====== Passage to read ======
When some modules of instructions require intensive processing power or memory capacity, they are more suitable to be executed by the server-side instruction executor. When some modules of instructions trigger a high bandwidth of data passing among them, they are more suitable to be put in the same subset of instructions to be executed by the instruction executor or the server-side instruction executor. When some modules of instructions are supposed to produce time-critical decisions on a robot, they are more suitable to be executed by the instruction executor on the robot.
To facilitate division of the instructions, there are several provisions in this invention. Firstly, the robot software is to be architected with linear dependency. Secondly, the instructions are to be hardware independent and interpreted at run-time.
In an embodiment, the robot software stack is designed to have multiple layers with linear dependency. As in
The driver layer 130 handles the low-level functions required to operate the robots. The driver layer 130 is composed of device drivers for the sensors and actuators of a robot. A robot may have a number of sensors and actuators. Sensors allow robots to receive information about a certain measurement of the environment or internal components. They may include touch, vision, distance measurement, etc. Actuators are devices for moving or controlling something. They may include motors, artificial muscles, grippers, effectors, etc. We simply use sensor driver module 132 and actuator driver module 134 to represent a set of sensor drivers and a set of actuator drivers, respectively. The actual modules in this layer depend on the sensors and actuators used in a robot and the operating system that the driver software runs on. In general, modules in this layer take actuator control inputs, from the platform layer 120, in engineering units, e.g., positions, velocities, forces, etc. and generate the low-level signals that create the corresponding actuation. Similarly, this layer contains modules that take raw sensor data, convert it into meaningful engineering units, and pass the sensor values to the platform layer 120. The sensor driver module 132 may be associated with the sensor controller 51. The actuator driver module 134 may be associated with the actuator controller 55.
====== Task data ======
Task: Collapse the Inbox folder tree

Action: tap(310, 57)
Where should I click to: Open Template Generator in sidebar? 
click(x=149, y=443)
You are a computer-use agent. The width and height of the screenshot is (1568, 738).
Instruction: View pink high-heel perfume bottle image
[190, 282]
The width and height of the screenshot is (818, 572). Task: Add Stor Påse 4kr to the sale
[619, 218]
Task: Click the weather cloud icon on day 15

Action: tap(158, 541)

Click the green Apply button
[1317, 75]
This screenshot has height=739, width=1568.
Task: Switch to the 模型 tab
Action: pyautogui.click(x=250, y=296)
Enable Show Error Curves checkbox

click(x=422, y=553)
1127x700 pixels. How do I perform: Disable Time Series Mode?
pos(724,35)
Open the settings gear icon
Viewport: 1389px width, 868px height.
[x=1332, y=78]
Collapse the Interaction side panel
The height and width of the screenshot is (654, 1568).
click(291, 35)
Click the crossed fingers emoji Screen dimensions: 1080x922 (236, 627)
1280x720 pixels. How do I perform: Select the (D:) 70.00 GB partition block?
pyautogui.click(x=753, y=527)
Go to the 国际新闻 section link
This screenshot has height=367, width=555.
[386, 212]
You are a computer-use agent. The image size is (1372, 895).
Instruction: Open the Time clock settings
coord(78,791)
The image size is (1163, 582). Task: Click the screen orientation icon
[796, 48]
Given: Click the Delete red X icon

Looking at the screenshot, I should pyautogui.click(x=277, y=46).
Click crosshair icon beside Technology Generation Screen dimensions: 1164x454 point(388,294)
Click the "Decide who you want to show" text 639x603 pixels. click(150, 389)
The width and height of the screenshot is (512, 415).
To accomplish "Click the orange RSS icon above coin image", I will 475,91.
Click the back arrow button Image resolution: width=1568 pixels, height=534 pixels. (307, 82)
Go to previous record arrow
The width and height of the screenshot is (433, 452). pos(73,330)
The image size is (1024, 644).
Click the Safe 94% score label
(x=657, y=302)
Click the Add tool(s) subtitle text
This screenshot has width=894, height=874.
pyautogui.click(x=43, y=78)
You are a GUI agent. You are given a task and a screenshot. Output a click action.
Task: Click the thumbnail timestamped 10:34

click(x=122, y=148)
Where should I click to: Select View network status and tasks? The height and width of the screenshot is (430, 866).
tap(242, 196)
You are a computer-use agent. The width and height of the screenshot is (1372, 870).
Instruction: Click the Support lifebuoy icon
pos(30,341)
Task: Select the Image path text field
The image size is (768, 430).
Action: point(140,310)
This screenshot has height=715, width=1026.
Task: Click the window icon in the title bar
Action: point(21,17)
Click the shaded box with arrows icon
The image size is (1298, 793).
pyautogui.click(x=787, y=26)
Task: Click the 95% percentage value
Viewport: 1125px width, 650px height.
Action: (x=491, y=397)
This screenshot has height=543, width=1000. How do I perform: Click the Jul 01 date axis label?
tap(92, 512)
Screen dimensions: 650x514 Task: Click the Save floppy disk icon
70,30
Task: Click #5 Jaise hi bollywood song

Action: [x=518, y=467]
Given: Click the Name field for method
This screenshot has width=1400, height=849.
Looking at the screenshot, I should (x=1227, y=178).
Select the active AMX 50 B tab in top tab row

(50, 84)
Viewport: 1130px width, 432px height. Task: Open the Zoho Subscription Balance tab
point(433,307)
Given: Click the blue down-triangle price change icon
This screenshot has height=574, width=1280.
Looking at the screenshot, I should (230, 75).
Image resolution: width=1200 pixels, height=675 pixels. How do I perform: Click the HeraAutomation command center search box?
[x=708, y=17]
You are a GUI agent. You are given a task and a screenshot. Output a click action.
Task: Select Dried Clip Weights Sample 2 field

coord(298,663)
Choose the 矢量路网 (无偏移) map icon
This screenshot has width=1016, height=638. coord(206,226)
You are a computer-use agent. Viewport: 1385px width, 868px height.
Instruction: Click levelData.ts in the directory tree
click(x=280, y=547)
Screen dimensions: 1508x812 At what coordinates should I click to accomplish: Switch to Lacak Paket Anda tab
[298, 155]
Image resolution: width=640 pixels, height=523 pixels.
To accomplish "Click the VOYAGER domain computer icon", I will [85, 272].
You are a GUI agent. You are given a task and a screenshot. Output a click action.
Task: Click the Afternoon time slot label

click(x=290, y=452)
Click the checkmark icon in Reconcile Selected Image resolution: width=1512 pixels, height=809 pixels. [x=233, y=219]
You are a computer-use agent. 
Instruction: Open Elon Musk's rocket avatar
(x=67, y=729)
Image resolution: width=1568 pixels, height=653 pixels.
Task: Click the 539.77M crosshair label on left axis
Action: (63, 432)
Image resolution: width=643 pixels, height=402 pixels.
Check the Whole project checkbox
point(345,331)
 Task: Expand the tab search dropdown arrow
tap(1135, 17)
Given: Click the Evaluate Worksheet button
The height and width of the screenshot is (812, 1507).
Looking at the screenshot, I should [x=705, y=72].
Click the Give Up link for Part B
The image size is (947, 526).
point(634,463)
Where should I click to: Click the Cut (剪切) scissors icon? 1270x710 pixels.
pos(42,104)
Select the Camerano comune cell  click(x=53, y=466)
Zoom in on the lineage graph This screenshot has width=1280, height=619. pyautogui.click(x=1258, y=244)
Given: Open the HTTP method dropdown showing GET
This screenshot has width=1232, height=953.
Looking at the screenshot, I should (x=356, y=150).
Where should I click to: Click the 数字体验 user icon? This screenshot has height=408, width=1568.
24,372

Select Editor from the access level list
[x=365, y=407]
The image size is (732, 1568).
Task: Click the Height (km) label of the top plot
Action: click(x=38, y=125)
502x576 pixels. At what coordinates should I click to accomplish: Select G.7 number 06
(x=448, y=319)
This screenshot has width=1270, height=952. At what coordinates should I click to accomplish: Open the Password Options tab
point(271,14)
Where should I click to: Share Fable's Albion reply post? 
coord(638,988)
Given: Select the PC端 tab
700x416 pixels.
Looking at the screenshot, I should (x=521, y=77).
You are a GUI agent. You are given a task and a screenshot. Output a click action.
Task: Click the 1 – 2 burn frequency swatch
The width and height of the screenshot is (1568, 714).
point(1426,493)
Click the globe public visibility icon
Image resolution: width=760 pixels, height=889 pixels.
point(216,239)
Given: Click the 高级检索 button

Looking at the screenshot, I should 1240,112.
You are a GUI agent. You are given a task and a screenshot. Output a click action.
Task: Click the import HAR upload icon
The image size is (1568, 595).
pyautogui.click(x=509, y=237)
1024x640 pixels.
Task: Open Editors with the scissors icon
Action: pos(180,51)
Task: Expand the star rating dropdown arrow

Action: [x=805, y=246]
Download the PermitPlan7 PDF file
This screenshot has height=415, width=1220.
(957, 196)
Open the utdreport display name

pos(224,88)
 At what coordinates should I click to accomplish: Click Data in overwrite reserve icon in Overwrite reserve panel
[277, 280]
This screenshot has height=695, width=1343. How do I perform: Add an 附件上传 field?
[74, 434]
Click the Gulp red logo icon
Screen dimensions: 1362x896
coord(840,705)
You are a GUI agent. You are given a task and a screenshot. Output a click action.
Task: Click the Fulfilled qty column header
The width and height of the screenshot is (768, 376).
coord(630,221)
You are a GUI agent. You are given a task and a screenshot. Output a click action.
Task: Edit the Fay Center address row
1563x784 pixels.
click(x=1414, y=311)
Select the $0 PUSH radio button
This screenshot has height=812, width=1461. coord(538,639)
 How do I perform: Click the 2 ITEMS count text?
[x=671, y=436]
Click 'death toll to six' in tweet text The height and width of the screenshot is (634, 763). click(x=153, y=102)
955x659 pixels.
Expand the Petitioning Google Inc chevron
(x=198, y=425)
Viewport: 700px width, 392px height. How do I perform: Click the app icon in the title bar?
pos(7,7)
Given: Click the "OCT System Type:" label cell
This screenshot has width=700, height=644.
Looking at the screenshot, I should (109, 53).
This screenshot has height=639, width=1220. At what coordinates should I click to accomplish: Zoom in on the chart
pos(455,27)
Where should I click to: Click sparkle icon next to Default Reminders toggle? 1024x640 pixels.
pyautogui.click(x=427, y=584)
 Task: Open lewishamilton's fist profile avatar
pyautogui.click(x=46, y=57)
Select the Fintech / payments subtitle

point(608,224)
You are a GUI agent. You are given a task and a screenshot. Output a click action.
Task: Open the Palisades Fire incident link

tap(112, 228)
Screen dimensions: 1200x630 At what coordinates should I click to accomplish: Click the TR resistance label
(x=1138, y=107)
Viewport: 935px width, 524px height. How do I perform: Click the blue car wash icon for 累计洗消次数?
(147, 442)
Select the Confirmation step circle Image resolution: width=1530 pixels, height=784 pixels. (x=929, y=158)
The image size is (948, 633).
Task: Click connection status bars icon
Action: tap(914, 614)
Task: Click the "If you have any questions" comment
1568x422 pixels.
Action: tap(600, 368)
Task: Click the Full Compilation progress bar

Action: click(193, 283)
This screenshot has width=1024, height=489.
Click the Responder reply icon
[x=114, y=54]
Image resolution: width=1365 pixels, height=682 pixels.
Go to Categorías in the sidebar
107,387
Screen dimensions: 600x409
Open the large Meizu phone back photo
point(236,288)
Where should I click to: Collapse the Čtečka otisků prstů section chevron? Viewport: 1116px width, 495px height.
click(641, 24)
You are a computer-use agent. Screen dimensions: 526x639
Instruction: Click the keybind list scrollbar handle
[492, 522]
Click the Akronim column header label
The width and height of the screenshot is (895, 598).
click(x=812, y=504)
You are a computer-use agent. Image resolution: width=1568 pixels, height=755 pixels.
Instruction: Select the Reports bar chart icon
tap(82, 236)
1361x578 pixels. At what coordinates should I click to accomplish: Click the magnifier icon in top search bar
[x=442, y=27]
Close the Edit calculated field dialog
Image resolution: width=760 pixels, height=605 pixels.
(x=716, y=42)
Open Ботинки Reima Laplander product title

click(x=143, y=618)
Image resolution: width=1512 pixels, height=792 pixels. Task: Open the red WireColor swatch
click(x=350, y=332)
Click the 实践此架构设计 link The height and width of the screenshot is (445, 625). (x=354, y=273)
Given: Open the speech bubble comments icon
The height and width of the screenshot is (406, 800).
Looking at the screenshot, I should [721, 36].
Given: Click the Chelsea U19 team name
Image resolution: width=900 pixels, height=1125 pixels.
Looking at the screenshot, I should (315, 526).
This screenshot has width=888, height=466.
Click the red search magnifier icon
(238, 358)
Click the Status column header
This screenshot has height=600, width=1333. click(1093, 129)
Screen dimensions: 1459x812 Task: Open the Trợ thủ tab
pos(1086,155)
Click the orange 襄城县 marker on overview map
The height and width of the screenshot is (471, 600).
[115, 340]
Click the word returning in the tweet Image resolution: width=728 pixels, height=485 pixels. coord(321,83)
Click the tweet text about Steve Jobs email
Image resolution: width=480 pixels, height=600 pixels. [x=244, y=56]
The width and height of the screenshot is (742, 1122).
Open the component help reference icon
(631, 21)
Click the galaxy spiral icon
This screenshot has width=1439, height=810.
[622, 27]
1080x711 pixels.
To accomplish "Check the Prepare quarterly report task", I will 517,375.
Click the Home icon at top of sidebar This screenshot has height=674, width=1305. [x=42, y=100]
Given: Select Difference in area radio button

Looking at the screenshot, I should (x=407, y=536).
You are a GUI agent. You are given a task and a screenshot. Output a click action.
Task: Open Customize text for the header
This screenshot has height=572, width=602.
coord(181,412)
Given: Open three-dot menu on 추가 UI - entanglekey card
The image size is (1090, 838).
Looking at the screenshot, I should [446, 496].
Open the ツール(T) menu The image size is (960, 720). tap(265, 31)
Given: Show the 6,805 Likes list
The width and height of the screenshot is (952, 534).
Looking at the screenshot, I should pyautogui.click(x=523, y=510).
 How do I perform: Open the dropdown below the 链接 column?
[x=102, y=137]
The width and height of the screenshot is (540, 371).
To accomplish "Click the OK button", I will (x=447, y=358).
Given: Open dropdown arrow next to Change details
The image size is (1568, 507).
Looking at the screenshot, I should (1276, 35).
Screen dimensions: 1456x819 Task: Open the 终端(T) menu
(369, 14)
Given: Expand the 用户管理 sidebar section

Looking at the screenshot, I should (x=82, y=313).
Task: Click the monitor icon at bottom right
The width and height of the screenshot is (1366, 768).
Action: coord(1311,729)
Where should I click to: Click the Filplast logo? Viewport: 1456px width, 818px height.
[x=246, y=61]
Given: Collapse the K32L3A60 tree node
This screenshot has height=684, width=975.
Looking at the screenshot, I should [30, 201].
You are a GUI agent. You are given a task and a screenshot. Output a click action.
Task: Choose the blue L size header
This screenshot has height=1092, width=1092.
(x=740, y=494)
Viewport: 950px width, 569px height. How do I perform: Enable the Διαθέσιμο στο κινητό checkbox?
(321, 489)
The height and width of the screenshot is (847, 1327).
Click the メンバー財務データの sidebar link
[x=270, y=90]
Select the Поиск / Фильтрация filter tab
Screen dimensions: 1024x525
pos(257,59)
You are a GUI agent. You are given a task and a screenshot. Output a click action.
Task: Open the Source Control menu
======
■ **Task set**:
(1) Reproduce the robot software passage verbatim, everything from "When some modules of instructions require" down to "interpreted at run-time.".
(2) Write out, word for word, the entries from the line containing "Task: Click the 95% percentage value" down to the line containing "will [85, 272].", with both of those lines included.

■ **Exercise solutions**:
(1)
When some modules of instructions require intensive processing power or memory capacity, they are more suitable to be executed by the server-side instruction executor. When some modules of instructions trigger a high bandwidth of data passing among them, they are more suitable to be put in the same subset of instructions to be executed by the instruction executor or the server-side instruction executor. When some modules of instructions are supposed to produce time-critical decisions on a robot, they are more suitable to be executed by the instruction executor on the robot.
To facilitate division of the instructions, there are several provisions in this invention. Firstly, the robot software is to be architected with linear dependency. Secondly, the instructions are to be hardware independent and interpreted at run-time.

(2)
Task: Click the 95% percentage value
Viewport: 1125px width, 650px height.
Action: (x=491, y=397)
This screenshot has height=543, width=1000. How do I perform: Click the Jul 01 date axis label?
tap(92, 512)
Screen dimensions: 650x514 Task: Click the Save floppy disk icon
70,30
Task: Click #5 Jaise hi bollywood song

Action: [x=518, y=467]
Given: Click the Name field for method
This screenshot has width=1400, height=849.
Looking at the screenshot, I should (x=1227, y=178).
Select the active AMX 50 B tab in top tab row

(50, 84)
Viewport: 1130px width, 432px height. Task: Open the Zoho Subscription Balance tab
point(433,307)
Given: Click the blue down-triangle price change icon
This screenshot has height=574, width=1280.
Looking at the screenshot, I should (230, 75).
Image resolution: width=1200 pixels, height=675 pixels. How do I perform: Click the HeraAutomation command center search box?
[x=708, y=17]
You are a GUI agent. You are given a task and a screenshot. Output a click action.
Task: Select Dried Clip Weights Sample 2 field

coord(298,663)
Choose the 矢量路网 (无偏移) map icon
This screenshot has width=1016, height=638. coord(206,226)
You are a computer-use agent. Viewport: 1385px width, 868px height.
Instruction: Click levelData.ts in the directory tree
click(x=280, y=547)
Screen dimensions: 1508x812 At what coordinates should I click to accomplish: Switch to Lacak Paket Anda tab
[298, 155]
Image resolution: width=640 pixels, height=523 pixels.
To accomplish "Click the VOYAGER domain computer icon", I will [85, 272].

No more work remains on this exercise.